Las casonas trinitarias concilian influencias diversas a la criolla manera, sobre la base de la casa-patio de raíz mudéjar española. Y esta arquitectura histórica funciona como marco de una población viva y activa, que ofrece al visitante la gracia de sus tradiciones, su música, sus artesanías, sus costumbres ancestrales y, por sobre todo, una proverbial hospitalidad que viene de viejo, de cuando un huésped era mimado y cuidado a la manera patriarcal.
Fundada en 1514 -una de las primeras de América-, la aprehensión de la ciudad tiene una extensión temporal muy dilatada y remota.

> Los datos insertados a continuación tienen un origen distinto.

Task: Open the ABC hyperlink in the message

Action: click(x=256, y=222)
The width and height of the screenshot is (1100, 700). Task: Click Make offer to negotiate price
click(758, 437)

Generación tras generación se fue configurando, piedra a piedra, por un reducido grupo de familias que enfrentaron el aislamiento de los siglos iniciales, las depredaciones de los piratas, el azote de las epidemias, los estragos de los huracanes…
Sin embargo, persistieron y se vincularon definitivamente a un sitio engarzado en un paisaje espectacular, presidido por las montanas y el mar, fronteras naturales que, a su vez, delimitan el territorio del Valle de los Ingenios, donde otrora se desarrollara uno de los centros productores de azúcar más pujantes del país y que fuera el fundamento del esplendor constructivo y cultural de la ciudad en la primera mitad del siglo XIX.
Azúcar producida con trabajo esclavo, lo que trajo consigo el colapso de esta actividad y con ello la parálisis física de Trinidad, que, aislada por sus montañas del resto del país, quedó detenida en el tiempo; de ahí el aún disfrutable silencio, la transparencia de un aire no contaminado, la destellante luz que realza el fuerte colorido de sus monumentos, el deambular sin prisas…
A Trinidad la siento como un extraordinario testimonio de época, como uno de esos espacios elegidos por la belleza de la obra humana y la de la naturaleza. En lo intelectual, con el fundamento de mi percepción del patrimonio cubano. En lo personal, como la ciudad de mis ancestros y la de mis hijos y nietos. Es, simplemente, un don del cielo.